***** Supplied passage *****

Most importantly, the descriptive metadata captured from an AI-based camera is only useful if it can be interpreted and displayed within a customer’s chosen video management system (VMS) or network video recorder (NVR). It’s imperative to ensure a “match” between an AI-enabled camera(s) and the VMS. The VMS needs to be able to not only display the camera output but also search or react to all the AI metadata it receives. For example, i-PRO’s Active Guard plug-in unlocks forensic search capabilities and delivers the most attributes to popular VMSs such as Genetec, Milestone, and Video Insight.
It also pays to remember that color is a critical component of successful use of AI analytics. To keep these analytics working their best as the light recedes, colors that define objects need to be maintained. This requires the finest low light performance available from a lens/sensor combination. The goal should be to keep the camera capturing in color for as long as possible. If a camera turns on infrared (IR) to illuminate a scene, color information is lost since most cameras automatically change to black and white mode. Make sure any camera you choose makes the best use of available light sources and has a very good low light rating. AI-based technology can also be used to enhance a camera’s image processing system by removing noise in low light. Features such as wide dynamic range, advanced intelligent auto (which automatically adjusts shutter speed, auto exposure, and gamma correction) can further enhance images.

***** Data to examine *****

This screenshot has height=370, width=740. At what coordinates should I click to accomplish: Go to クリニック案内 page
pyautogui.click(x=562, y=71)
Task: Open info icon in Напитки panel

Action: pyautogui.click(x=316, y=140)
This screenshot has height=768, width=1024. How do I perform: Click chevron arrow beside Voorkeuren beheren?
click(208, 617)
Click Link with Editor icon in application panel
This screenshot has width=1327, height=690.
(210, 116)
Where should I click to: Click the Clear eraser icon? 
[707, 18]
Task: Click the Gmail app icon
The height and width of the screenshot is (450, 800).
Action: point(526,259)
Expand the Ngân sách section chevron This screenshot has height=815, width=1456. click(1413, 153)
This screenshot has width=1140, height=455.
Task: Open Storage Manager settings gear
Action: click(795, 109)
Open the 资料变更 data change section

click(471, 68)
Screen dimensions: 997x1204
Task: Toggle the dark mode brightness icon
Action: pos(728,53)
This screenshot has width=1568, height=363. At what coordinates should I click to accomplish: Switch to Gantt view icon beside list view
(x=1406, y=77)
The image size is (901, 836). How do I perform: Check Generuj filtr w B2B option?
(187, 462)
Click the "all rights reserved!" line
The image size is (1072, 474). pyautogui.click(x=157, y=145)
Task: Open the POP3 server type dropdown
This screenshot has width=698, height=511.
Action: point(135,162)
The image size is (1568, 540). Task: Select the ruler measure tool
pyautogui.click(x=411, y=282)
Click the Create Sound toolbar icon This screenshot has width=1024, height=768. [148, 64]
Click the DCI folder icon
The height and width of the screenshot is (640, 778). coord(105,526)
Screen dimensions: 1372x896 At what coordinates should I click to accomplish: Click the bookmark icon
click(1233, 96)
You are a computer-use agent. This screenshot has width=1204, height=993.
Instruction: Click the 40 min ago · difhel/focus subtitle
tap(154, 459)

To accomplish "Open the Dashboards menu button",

*****

Tasks and exercises »
- 1) Answer these from the text on AI-enabled cameras, one line each:
(a) Which video management systems does the text name as receiving attributes from i-PRO’s Active Guard plug-in?
(b) Why is color information lost when a camera turns on infrared?
(c) What three settings does advanced intelligent auto adjust automatically?
- 2) Copy the text on AI-enabled cameras word for word from "Most importantly, the" to "and Video Insight.".
- 3) Using the text on AI-enabled cameras, answer yes or no to each statement and quote the words that decide it.
(a) The VMS only has to display the camera output.
(b) The camera should keep capturing in color for as long as possible.
(c) AI-based technology can remove noise in low light.

Results of the exercise »
- 1)
(a) Genetec, Milestone, and Video Insight.
(b) Most cameras automatically change to black and white mode.
(c) Shutter speed, auto exposure, and gamma correction.

- 2)
Most importantly, the descriptive metadata captured from an AI-based camera is only useful if it can be interpreted and displayed within a customer’s chosen video management system (VMS) or network video recorder (NVR). It’s imperative to ensure a “match” between an AI-enabled camera(s) and the VMS. The VMS needs to be able to not only display the camera output but also search or react to all the AI metadata it receives. For example, i-PRO’s Active Guard plug-in unlocks forensic search capabilities and delivers the most attributes to popular VMSs such as Genetec, Milestone, and Video Insight.

- 3)
(a) No: "The VMS needs to be able to not only display the camera output but also search or react to all the AI metadata it receives."
(b) Yes: "The goal should be to keep the camera capturing in color for as long as possible."
(c) Yes: "AI-based technology can also be used to enhance a camera’s image processing system by removing noise in low light."